Excerpts from a dataset:
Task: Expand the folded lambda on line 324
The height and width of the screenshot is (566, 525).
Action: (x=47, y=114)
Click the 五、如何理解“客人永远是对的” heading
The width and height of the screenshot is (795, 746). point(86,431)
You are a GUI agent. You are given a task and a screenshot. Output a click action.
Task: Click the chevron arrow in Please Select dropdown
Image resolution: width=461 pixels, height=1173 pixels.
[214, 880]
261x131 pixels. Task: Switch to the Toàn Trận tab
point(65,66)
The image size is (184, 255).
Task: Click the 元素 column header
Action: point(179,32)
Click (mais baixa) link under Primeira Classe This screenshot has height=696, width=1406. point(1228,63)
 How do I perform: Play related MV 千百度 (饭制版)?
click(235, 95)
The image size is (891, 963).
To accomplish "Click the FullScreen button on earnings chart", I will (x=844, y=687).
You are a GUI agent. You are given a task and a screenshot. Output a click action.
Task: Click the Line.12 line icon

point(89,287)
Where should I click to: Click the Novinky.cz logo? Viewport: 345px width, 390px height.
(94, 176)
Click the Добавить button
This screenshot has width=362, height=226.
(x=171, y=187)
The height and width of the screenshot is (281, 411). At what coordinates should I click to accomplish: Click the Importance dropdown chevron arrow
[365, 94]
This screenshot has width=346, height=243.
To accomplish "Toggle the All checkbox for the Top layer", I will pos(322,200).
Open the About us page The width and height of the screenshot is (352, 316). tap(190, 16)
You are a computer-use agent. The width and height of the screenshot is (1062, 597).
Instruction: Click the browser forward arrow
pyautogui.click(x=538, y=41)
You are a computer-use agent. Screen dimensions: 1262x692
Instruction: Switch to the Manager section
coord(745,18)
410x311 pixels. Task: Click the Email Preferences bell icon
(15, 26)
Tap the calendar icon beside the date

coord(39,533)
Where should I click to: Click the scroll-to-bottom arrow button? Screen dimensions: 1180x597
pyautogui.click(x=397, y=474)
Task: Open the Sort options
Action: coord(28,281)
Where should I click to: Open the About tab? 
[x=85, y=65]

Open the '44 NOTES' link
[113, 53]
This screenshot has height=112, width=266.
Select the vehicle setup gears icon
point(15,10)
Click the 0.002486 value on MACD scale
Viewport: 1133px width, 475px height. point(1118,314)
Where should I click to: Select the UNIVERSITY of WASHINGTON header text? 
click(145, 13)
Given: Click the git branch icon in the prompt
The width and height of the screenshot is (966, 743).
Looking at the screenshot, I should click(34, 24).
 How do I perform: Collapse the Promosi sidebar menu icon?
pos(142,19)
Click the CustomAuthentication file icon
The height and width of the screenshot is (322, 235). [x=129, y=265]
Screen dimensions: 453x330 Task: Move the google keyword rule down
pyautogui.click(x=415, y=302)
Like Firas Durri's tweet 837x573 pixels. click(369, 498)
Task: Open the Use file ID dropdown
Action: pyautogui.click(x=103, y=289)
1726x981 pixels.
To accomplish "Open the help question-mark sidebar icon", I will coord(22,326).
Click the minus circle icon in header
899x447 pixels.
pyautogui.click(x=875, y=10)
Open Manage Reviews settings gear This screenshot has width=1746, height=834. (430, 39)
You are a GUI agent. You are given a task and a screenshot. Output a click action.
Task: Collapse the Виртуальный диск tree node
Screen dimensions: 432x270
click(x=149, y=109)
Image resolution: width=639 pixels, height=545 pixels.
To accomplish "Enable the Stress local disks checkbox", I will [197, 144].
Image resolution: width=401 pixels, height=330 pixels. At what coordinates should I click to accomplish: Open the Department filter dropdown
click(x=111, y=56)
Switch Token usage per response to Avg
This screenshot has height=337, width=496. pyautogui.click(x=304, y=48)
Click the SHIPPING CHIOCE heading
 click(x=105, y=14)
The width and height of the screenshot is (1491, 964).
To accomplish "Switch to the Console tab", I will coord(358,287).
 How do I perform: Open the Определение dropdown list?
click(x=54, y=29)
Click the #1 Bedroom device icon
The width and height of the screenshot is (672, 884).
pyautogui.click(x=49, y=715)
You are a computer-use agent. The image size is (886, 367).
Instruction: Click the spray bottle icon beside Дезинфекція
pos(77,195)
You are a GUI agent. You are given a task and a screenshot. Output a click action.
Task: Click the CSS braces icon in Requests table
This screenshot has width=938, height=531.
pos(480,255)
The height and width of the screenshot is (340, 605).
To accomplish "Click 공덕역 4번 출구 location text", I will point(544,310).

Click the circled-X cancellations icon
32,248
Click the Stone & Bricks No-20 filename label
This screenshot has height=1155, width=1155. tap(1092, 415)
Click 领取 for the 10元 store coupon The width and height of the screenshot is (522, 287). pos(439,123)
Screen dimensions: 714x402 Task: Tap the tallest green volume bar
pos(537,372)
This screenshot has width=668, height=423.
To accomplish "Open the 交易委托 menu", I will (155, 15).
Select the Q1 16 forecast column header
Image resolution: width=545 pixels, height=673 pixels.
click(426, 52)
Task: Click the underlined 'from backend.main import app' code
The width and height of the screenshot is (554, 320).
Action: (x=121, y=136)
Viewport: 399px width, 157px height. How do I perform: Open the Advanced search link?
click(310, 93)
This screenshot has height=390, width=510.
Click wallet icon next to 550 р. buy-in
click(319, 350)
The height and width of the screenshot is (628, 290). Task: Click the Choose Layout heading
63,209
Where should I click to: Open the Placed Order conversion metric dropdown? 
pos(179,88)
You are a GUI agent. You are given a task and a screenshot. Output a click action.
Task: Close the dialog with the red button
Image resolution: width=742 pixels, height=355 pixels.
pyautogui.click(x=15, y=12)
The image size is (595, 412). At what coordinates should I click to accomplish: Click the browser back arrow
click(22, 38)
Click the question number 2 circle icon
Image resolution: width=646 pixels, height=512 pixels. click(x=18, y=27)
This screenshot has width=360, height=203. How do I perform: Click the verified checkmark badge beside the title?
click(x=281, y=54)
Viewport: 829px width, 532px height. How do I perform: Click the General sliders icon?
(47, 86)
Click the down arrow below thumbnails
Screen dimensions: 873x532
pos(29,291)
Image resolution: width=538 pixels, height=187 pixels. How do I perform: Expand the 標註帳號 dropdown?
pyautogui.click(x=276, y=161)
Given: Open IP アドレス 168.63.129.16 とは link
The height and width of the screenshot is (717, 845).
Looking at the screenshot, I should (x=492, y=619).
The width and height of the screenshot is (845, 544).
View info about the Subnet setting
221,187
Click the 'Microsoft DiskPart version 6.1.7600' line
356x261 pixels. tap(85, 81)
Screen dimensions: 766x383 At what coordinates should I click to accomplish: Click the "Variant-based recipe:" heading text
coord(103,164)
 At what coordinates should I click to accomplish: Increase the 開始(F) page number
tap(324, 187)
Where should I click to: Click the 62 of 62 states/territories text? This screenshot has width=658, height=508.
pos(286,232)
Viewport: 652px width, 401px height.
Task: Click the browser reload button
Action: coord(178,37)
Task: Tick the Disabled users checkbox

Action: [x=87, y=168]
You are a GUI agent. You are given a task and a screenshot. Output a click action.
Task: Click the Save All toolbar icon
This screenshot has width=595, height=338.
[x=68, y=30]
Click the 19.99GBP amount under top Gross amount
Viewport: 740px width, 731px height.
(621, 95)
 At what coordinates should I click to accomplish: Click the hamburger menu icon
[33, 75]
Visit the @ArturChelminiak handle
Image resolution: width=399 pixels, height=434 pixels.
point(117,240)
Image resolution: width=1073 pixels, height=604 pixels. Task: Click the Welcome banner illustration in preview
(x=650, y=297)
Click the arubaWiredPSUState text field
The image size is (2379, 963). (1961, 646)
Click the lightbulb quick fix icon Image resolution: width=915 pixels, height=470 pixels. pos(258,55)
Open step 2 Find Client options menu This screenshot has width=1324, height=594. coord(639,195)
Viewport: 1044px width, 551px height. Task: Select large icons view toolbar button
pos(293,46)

[GOAL OF THE EXERCISE]: Restate word for word the lines of the data above, starting at the line containing "Where should I click to: Click the 62" and ending at the line containing "Click the lightbulb", both included, and nothing more.

[SOLUTION]:
Where should I click to: Click the 62 of 62 states/territories text? This screenshot has width=658, height=508.
pos(286,232)
Viewport: 652px width, 401px height.
Task: Click the browser reload button
Action: coord(178,37)
Task: Tick the Disabled users checkbox

Action: [x=87, y=168]
You are a GUI agent. You are given a task and a screenshot. Output a click action.
Task: Click the Save All toolbar icon
This screenshot has width=595, height=338.
[x=68, y=30]
Click the 19.99GBP amount under top Gross amount
Viewport: 740px width, 731px height.
(621, 95)
 At what coordinates should I click to accomplish: Click the hamburger menu icon
[33, 75]
Visit the @ArturChelminiak handle
Image resolution: width=399 pixels, height=434 pixels.
point(117,240)
Image resolution: width=1073 pixels, height=604 pixels. Task: Click the Welcome banner illustration in preview
(x=650, y=297)
Click the arubaWiredPSUState text field
The image size is (2379, 963). (1961, 646)
Click the lightbulb quick fix icon Image resolution: width=915 pixels, height=470 pixels. pos(258,55)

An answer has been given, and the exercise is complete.